J’ai continué cette recherche à l’huile sur du papier. Moins angoissant. Absorbant l’huile, le séchage était plus rapide. Petit a petit je me suis approprie cette technique, la quantité d’essence, d’huile, de medium. Les temps de séchage, ne pas s’embourber dans la matière pour laisser la couleur traverser la surface. Le support et la surface… Mais les sujets, le sens des images ? La couleur seule peut-elle suffire ? Les rythmes, la qualité, les quantités et la composition.

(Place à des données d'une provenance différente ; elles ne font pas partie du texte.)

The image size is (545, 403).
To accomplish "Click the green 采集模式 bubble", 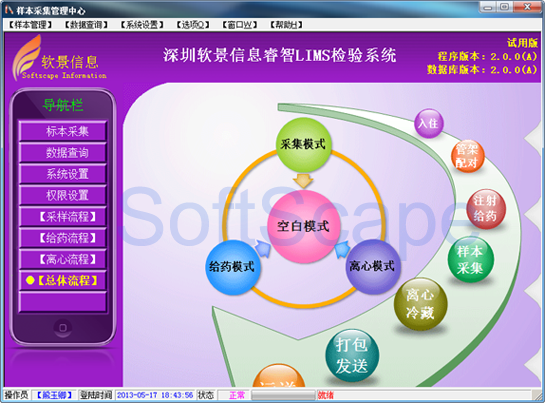I will tap(303, 144).
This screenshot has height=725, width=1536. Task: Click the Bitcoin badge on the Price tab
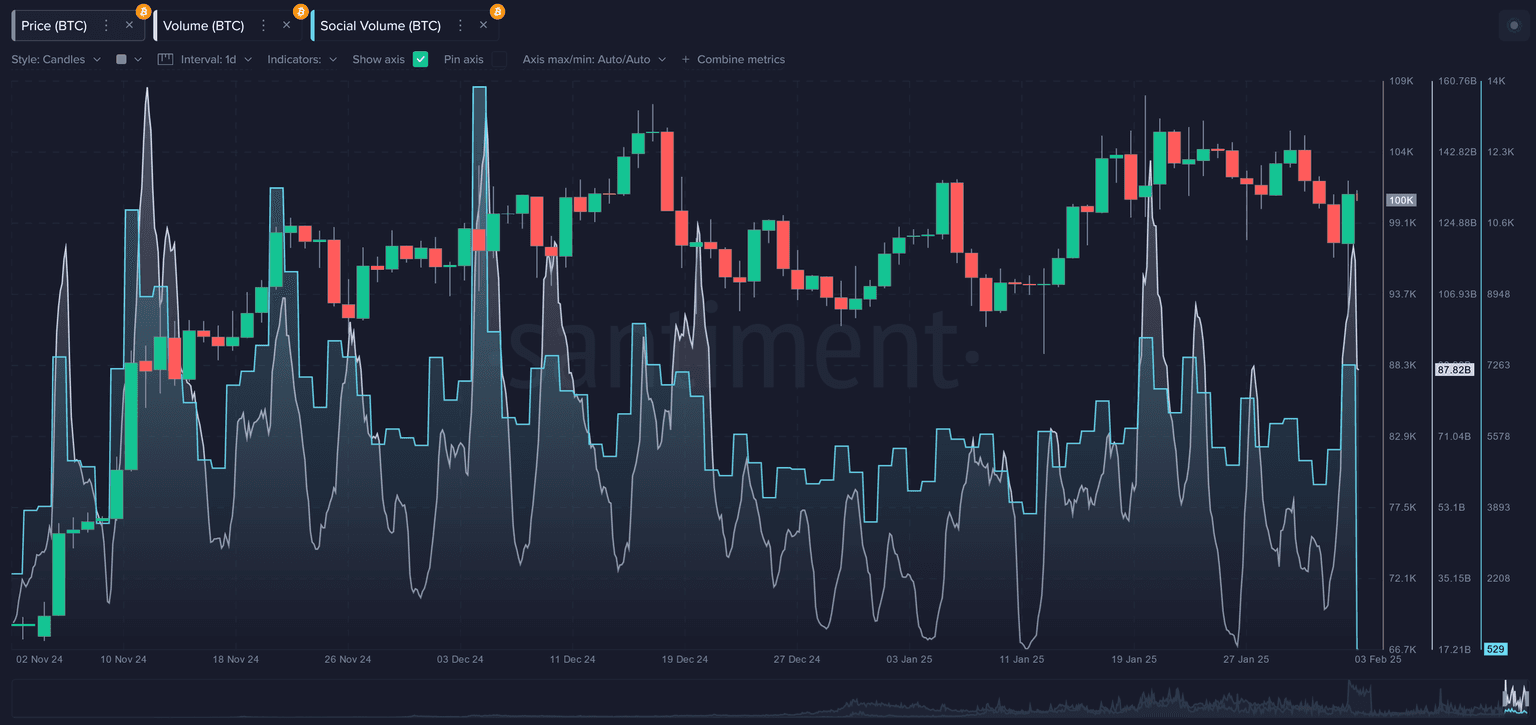click(x=143, y=12)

La question de l’abstraction ? Est-ce de la non-figuration ? Pour Denise René, l’abstraction est une création totale née de l’esprit de l’artiste, tandis que la non-figuration est une transposition de la réalité, une décomposition des paysages ou des objets.
Comment choisir vos couleurs ? Qu’utilisez-vous ? Ont elles un lien entre elles ?
J’ai quatre tubes plus le blanc : outremer, cadmium clair, carmin foncé, jaune de chrome. Elles se complètent, tout le prisme y est contenu. Je consomme, selon les périodes, plus de l’une ou de l’autre mais toujours toutes. Les dominantes changent, c’est très mystérieux, certains moments produisent du bleu ou du rouge ou, comme en ce moment, plus de gris. Je suis incapable d’aller contre cela. Les couleurs se répondent, elles se révèlent, s’aspirent ou se repoussent. Elles s’imposent a moi.
Que veut dire la couleur ?
Tout. La couleur est présente dans la nuit, dans la lumière : elle dit la vie.
Elle est porteuse de nombreux symboles, selon les cultures ; elle peut créer le mouvement ou la stabilité selon les contrastes ; elle est le rouge du sang, le bleu du ciel, le vert de la nature ou le blanc de la neige…
Difficile de la sortir de ces lectures automatiques.
Le moment que je préfère est celui ou elle disparaît, ou la lumière insuffisante crée cet instant rare ou les couleurs se parlent, comme des échos, comme les notes d’une partition.
La couleur permet le cheminement du regard dans la surface, elle crée l’unité ou l’éclatement, elle a aussi une qualité de surface, de matière, des limites. Pour moi, maintenant, plus la texture est simple, plus les limites sont repoussées, plus son pouvoir d’expression est grand.
Voyez-vous quelque chose quand vous peignez ?
Comment répondre ? Je cherche, j’observe, je guette. Je ne vois rien, si je vois quelque chose, je change. Je sens, je devine un tout petit moment juste, que je tente de laisser arriver, de ne pas perdre.
Que représentez-vous ? Que voulez-vous dire ?
Comme je le disais, ce serait des sensations, des impressions, des émotions (le mot n’est pas politiquement correct), une nécessite. Ce serait l’extérieur que je tente de restituer , ma vision, avec la distance et la liberté de l’abstraction. Pas de l’illustration, pas me raconter (c’est sans intérêt pour les autres) ; la lecture de la vie que je porte comme peintre, en essayant de m’inscrire dans la continuité de la peinture.

Entretien provenant de la ‘petite’ revue d’art Regard n°85, avril 2004.